» Text shown
((
Start a large wide pot of water to boil, and turn on your oven to 425 degrees. Spray 2 baking sheets with cooking spray. I found that the shaping process took the most time...by the time I was done, the first few bagels were risen and ready for boiling. No problem, I boiled and baked in 2 batches. To boil the bagel, take 2-3 bagels and lay them in the boiling water. They will expand as they boil, so don't crowd them. Boil for 1 minute, flip them over, and boil 1 minute more. Using a slotted spoon or spatula, remove them from the water and allow any excess water to drip off. Lay on baking sheet.


Bake for 15-20 minutes, depending on how crisp you like the surface. Cool on a baking rack to allow the bottoms to remain crisp too, if you cool them on the sheet condensation will build up and bottoms will be soft while the tops are crispy. These are super-amazing toasted!


Variations
lemon cranberry: add 1-2 Tbsp lemon zest and 1/2 cup dried cranberries to the bowl as you add the ingredients together at the beginning of the process.
flax/sesame/sunflower seed, etc: add 3-4 Tbsp whole or ground seeds to the bowl as you add the ingredients together at the beginning of the process.
blueberry or cherry: yikes, fresh berries will make a huge mess - go with 1/2 cup dried fruit instead, available in the bulk or baking section of your grocery store. A little pricey but what a treat!
cinnamon raisin: add 1-2 Tbsp cinnamon and 1/2 cup raisins to the bowl as you add the ingredients together at the beginning of the process.
double-chocolate chip: add 1/3 cup cocoa powder to the bowl as you add the ingredients together at the beginning of the process, and when you go to punch down the individual pieces of dough in order to roll them out, add 1 Tbsp of mini chocolate chips per bagel while you knead. Don't add the chocolate chips at the very beginning of the process, they will simply melt when you add in your warm water.
))
» Exercise directions
Reproduce the bagel instructions word for word, beginning at the words "flax/sesame/sunflower seed, etc: add" and stopping after the words "what a treat!".

[Stored listing]
((
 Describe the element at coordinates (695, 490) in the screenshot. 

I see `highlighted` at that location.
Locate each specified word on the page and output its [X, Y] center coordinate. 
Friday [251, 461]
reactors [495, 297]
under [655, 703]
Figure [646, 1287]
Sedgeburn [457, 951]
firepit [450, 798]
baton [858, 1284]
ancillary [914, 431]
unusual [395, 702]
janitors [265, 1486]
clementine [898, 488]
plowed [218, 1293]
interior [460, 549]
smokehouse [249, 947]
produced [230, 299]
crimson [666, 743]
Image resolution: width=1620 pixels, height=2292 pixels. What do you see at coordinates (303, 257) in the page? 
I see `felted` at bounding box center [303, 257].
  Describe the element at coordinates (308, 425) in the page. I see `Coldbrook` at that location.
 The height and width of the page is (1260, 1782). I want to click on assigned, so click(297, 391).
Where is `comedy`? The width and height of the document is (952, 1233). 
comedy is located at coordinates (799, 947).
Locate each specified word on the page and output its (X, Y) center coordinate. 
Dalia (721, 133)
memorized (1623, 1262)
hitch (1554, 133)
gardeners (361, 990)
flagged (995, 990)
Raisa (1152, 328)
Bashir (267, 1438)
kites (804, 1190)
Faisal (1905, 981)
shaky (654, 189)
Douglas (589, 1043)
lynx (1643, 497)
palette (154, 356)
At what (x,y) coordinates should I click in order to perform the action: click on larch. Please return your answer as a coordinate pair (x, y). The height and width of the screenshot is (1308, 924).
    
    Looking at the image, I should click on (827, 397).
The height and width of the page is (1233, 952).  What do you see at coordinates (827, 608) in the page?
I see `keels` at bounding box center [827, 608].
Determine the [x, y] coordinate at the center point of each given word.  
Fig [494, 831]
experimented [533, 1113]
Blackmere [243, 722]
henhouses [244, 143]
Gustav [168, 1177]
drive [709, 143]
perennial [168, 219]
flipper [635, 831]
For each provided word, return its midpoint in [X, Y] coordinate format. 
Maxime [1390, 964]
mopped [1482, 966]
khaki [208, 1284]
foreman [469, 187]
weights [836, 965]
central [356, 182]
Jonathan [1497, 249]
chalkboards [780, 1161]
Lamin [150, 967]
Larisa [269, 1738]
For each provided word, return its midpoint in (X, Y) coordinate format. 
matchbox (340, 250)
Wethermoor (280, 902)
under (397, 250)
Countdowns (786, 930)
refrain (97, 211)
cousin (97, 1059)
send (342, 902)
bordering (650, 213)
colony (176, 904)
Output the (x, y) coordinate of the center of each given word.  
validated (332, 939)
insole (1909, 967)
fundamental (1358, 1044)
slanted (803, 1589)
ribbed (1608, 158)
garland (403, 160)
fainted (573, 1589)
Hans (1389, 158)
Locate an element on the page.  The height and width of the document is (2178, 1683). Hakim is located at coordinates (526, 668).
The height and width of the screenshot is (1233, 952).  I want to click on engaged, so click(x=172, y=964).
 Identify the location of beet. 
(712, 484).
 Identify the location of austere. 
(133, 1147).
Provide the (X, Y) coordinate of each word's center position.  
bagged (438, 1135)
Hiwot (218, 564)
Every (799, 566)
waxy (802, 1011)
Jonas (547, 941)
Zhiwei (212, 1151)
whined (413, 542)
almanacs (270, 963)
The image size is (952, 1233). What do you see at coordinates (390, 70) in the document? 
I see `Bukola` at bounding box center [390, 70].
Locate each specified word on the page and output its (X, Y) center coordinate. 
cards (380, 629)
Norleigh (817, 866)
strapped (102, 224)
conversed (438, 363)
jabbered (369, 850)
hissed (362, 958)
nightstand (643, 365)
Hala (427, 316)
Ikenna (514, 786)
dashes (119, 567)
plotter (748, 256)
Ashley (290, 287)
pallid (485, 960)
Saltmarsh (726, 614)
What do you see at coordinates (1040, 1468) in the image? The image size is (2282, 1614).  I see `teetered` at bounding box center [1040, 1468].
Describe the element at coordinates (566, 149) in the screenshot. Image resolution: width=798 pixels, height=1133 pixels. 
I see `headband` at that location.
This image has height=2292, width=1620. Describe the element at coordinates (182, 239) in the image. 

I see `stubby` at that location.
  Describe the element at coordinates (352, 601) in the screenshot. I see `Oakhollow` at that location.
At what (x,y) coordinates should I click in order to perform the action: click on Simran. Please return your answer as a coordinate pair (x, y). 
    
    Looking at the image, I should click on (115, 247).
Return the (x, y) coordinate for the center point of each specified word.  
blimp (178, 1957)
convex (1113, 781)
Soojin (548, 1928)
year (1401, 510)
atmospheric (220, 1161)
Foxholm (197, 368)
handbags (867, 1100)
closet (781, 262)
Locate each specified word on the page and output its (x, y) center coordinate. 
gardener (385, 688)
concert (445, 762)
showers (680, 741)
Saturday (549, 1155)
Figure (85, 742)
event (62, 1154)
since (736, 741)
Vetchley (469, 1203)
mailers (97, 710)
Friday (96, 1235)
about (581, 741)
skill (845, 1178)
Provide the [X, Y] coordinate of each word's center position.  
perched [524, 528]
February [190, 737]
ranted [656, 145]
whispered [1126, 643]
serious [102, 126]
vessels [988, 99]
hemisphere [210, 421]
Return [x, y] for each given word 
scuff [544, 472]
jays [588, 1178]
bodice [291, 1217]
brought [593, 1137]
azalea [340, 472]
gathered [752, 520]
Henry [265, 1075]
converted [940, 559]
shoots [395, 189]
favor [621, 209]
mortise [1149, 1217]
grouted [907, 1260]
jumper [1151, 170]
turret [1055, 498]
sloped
))
» Your response
flax/sesame/sunflower seed, etc: add 3-4 Tbsp whole or ground seeds to the bowl as you add the ingredients together at the beginning of the process.
blueberry or cherry: yikes, fresh berries will make a huge mess - go with 1/2 cup dried fruit instead, available in the bulk or baking section of your grocery store. A little pricey but what a treat!